> _Provided entries_
^^^^^^^^^^^^^^^^

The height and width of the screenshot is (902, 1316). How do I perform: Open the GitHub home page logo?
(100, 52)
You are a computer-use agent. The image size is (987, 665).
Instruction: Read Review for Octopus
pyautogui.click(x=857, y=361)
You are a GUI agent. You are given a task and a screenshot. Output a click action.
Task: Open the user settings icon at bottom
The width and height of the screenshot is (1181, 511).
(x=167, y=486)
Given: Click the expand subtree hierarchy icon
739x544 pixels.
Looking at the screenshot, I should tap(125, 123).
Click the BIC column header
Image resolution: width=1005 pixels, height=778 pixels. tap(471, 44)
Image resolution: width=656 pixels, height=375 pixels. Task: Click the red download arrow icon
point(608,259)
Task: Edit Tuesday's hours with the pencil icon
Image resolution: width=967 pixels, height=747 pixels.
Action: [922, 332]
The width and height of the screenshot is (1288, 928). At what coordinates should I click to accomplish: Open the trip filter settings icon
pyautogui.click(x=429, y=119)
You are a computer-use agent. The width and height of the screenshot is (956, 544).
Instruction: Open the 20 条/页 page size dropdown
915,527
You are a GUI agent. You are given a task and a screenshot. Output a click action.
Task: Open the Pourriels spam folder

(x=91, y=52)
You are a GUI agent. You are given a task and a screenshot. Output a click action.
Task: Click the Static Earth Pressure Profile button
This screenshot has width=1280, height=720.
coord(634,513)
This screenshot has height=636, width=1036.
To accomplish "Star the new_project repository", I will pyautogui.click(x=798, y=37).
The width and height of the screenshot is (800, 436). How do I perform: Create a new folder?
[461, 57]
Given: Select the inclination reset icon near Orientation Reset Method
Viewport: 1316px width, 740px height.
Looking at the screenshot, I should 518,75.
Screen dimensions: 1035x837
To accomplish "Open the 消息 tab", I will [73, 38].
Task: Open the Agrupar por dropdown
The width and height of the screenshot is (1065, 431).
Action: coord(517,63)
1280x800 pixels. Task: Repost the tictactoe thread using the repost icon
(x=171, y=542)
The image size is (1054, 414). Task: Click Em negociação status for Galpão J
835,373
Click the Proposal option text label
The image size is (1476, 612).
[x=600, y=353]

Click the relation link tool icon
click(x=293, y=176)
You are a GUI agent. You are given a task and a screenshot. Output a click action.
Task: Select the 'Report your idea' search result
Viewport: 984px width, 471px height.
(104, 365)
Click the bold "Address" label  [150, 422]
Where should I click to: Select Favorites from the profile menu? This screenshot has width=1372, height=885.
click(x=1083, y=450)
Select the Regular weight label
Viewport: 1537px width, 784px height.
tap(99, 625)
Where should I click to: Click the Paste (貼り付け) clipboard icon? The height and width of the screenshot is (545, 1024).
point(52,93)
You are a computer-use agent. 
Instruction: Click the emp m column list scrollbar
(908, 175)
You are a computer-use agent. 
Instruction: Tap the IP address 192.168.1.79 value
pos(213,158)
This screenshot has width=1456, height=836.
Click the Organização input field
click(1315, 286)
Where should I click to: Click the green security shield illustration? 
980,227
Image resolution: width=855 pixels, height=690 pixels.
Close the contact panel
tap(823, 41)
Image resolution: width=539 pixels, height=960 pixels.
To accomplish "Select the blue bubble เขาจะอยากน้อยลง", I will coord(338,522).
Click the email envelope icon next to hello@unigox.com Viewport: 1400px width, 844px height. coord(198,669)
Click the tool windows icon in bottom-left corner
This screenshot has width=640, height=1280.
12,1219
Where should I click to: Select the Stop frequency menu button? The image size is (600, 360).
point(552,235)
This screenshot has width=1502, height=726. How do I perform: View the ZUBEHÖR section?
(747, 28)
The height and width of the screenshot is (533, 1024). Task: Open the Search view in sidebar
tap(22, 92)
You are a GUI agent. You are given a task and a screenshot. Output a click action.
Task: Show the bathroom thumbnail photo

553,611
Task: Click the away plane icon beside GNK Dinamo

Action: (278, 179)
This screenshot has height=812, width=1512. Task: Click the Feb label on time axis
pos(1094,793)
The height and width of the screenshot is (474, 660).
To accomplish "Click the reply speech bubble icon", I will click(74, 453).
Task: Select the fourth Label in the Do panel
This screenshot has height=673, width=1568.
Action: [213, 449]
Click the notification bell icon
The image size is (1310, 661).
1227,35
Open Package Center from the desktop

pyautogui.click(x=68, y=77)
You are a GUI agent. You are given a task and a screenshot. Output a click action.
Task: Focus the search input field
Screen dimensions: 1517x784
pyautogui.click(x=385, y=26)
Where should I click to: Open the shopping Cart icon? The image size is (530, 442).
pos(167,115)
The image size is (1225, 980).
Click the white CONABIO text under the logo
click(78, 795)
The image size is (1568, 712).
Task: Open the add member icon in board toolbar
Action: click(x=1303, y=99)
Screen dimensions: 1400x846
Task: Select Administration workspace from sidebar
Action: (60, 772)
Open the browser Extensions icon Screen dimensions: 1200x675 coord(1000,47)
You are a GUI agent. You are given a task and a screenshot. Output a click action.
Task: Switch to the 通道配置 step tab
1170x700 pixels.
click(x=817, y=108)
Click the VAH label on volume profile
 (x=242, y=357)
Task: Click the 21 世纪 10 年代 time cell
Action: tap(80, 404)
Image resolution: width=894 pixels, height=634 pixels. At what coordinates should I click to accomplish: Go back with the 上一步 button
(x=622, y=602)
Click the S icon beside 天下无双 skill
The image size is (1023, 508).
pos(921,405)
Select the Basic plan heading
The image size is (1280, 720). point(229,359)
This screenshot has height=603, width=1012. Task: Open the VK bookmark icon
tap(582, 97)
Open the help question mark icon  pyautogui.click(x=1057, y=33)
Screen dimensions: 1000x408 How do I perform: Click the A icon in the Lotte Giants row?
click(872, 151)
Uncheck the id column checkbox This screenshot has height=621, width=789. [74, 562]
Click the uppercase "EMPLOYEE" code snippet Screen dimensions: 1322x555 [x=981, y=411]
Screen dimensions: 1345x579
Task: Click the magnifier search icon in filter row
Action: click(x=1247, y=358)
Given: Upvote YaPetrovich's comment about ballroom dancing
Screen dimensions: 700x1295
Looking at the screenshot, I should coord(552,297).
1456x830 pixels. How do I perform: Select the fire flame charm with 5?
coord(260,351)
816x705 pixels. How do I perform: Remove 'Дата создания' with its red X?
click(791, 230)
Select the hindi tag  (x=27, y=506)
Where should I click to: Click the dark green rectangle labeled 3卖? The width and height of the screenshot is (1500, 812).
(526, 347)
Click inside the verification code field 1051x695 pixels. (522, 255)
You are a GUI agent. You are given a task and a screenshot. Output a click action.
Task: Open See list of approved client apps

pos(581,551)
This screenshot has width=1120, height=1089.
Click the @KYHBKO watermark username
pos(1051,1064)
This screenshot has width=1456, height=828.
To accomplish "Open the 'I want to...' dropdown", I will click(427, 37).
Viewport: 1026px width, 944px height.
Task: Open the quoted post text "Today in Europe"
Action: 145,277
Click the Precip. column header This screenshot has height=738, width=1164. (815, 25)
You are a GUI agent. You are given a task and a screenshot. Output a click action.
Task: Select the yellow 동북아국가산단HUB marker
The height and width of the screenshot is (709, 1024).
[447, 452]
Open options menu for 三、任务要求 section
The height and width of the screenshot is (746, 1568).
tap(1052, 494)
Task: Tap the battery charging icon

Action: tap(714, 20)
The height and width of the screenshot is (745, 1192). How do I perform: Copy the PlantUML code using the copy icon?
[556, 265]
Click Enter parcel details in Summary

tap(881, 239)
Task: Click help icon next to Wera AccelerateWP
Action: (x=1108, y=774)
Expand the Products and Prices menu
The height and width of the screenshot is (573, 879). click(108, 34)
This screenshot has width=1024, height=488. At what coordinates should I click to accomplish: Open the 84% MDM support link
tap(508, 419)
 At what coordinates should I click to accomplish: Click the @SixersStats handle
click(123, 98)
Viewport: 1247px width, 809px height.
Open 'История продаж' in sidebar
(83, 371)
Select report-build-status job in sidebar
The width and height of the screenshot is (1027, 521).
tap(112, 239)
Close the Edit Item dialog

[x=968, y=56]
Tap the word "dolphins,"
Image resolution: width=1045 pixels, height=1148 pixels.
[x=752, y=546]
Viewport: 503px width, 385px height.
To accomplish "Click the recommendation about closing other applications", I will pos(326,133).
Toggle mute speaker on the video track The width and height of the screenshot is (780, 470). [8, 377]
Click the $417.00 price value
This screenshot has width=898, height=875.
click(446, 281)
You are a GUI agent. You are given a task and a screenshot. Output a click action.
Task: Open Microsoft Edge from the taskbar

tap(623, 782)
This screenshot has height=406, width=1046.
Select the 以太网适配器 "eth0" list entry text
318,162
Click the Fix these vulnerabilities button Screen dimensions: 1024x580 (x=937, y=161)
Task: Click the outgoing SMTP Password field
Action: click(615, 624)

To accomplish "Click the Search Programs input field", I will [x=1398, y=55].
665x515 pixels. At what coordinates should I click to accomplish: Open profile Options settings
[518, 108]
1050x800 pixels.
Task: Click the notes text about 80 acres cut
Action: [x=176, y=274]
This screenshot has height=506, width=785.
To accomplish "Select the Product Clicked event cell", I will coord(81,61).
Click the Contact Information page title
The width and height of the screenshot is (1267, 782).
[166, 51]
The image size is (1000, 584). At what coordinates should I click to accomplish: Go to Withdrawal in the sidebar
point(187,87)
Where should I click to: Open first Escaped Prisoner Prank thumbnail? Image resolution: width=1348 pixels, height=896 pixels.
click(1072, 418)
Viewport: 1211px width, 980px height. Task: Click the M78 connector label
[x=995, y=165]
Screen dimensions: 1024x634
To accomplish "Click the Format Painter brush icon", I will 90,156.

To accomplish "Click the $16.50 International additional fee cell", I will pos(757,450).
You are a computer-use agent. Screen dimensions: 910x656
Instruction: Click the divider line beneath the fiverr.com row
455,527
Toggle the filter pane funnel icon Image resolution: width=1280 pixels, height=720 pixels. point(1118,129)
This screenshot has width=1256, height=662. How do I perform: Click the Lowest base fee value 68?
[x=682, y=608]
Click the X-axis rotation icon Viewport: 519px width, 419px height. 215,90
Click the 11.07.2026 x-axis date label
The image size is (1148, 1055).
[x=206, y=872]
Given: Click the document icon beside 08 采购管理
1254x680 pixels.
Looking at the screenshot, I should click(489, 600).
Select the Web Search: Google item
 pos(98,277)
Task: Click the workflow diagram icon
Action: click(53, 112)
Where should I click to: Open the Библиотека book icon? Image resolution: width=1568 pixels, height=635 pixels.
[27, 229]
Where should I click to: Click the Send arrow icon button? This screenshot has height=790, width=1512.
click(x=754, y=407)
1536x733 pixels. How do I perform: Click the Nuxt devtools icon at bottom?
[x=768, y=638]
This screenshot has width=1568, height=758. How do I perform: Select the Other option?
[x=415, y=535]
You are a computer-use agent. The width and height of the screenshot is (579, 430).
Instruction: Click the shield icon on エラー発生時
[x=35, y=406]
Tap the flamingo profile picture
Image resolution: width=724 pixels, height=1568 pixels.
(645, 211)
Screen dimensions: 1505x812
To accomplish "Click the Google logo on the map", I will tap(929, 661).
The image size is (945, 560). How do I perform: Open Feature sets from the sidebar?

^^^^^^^^^^^^^^^^

> _Task item_
Sift through the material above and copy each line that holds "bubble".

> _Written answer_
To accomplish "Select the blue bubble เขาจะอยากน้อยลง", I will coord(338,522).
To accomplish "Click the reply speech bubble icon", I will click(74, 453).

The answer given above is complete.